Considering the potential applications of bacterial laccases in environment and green industry, we isolated a novel strain Ochrobactrum sp. 531 displaying laccase activity from soil, cloned a DNA fragment encoding a MCO gene, and studied its expression in E. coli BL21 (DE3) pLysS. The enzyme was purified to homogeneity, and its kinetic parameters for 2,6-dimethoxyphenol (DMP), 2,2’- azino-bis(3-ethylbenzthiazolinesulfonic acid) (ABTS), and syringaldazine (SGZ) were also determined through steadystate kinetics. Our results demonstrate that the cloned Ochrobactrum sp. 531 fragment encodes a bacterial laccase which can oxidize DMP and SGZ effectively under alkaline conditions.

2. MATERIALS AND METHODS

2.1. Strains, Plasmids and Chemicals

Ochrobactrum.531 was isolated from soil and stocked in our laboratory. E coli DH5α and E. coli BL21 (ED3) pLysS were used for DNA amplification and protein expression. All primers used in this study are listed in Table 1. PCR reagents, T-vector, ligase kits, restriction enzymes, and DNA markers were purchased from TaKaRa. The gel recovery kit was bought from V-Gene. ABTS, DMP, and SGZ were purchased from Sigma. The reagents for electrophoresis were bought from Ameresco. Inorganic salts, antibiotics, and culture medium were obtained from Zhong Ke (Shanghai, China).

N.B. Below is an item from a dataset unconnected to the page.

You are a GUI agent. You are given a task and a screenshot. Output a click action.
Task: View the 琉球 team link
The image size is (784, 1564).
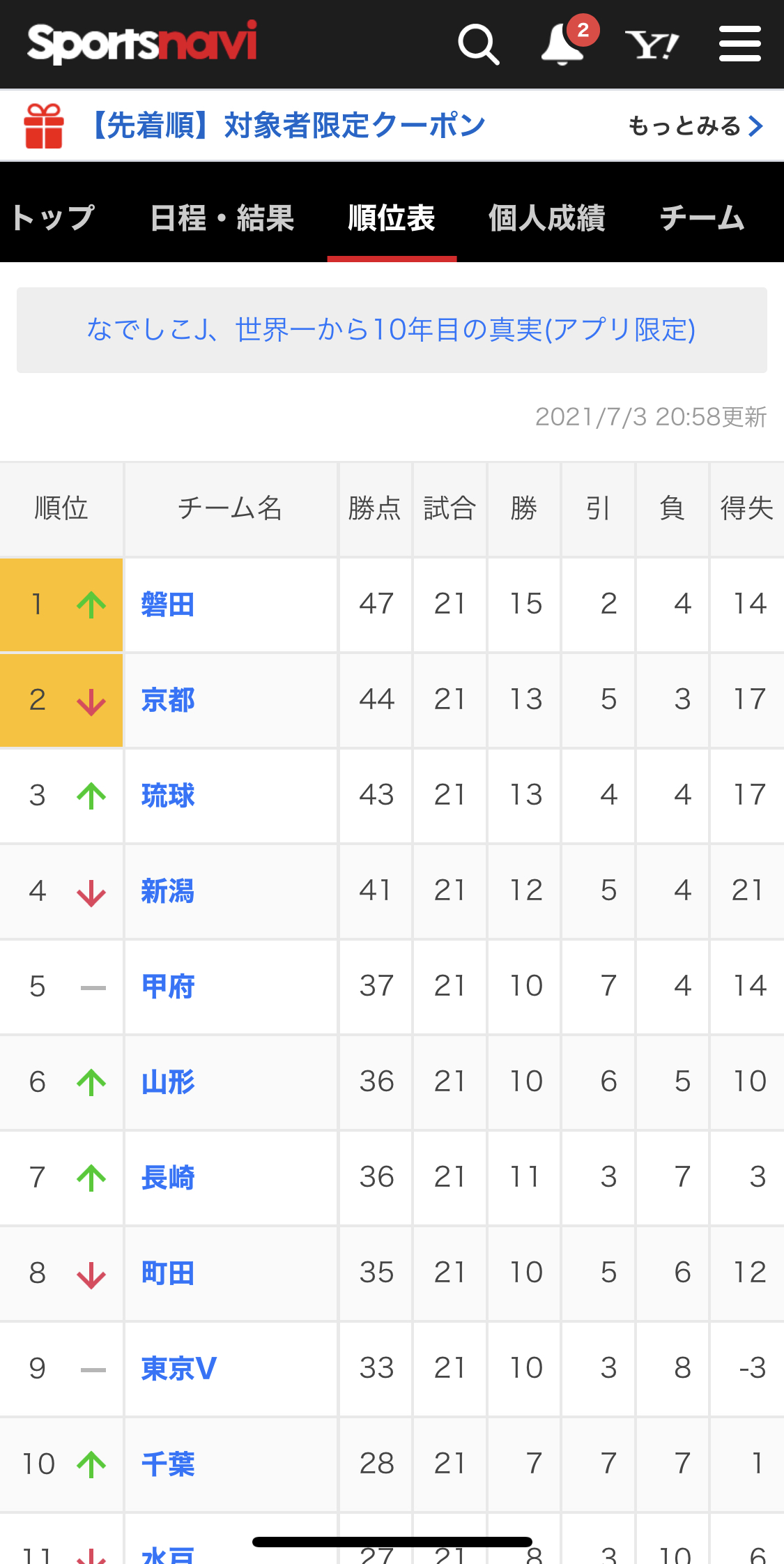pos(168,796)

2.2. Cloning the Core Sequence of Ochrobactrum sp. 531 MCO Gene by PCR

As the genomic DNA of Ochrobactrum sp. 531 is not sequenced yet, it was difficult to use PCR technique directly to clone its MCO gene. We adopted the methodology described in Li et al. [11] to clone the core segment of MCO from the genomic DNA of Ochrobactrum sp. 531. Sequence alignments revealed that amino acids at four copper-binding sites of both eukaryotic and prokaryotic laccases are highly conserved [21,22]. To reduce the degeneracy of DNA composition, Blast search in GenBank and sequence alignment found a conserved pattern WFHPHL(Q)H and HP(A)MF(A)HCH at copper-binding sites of the CueO-type multicopper oxidases of several bacteria (see Figure 1(a)). Based on these two conserved sequences, two degenerate primers, 531F1 and 531R1 (Table 1), were designed using the program CODEHOP [23]. 10 ng of genomic DNA extracted from Ochrobactrum sp. 531 was used as template in 100 ml reaction solution containing 10% 10 ´ PCR buffer, 0.2 mM dNTPs, 0.4 mM 531F1, and 531R1 primers. PCR was initiated by adding 2.5 U ExTaq DNA polymerase and performed at 94˚C for 5 min, followed by 30 cycles of denaturizing at 94˚C for 30 s, annealing at 54˚C for 45 s, and extension with ExTaq DNA polymerase at 72˚C for 90 s. The PCR product (1092 bp) was then recovered using gel extraction kits, inserted into pMD18-T vector by mixing DNA fragment and pMD18-T DNA (5:1) and incubated at 16˚C for 4 hours. 5 μl ligation mixture was used for transforming E. coli DH5α via calcium chloride method [24]. Positive transformants were screened using LB plates supplemented with 100 mg/ml Ampicillin, and further confirmed by PCR in which two primers, 531F1 and 531R1, were used. The cloned DNA segments were finally sent to Genomic Institute of Science and Technology Co., Ltd (Shanghai, China) for DNA sequencing. Finally a core DNA fragment (1092 bp) was obtained (see Figure 1(b)). Translation gave the cloned DNA 364 amino acids with Cu II, Cu III, and Cu IV sites.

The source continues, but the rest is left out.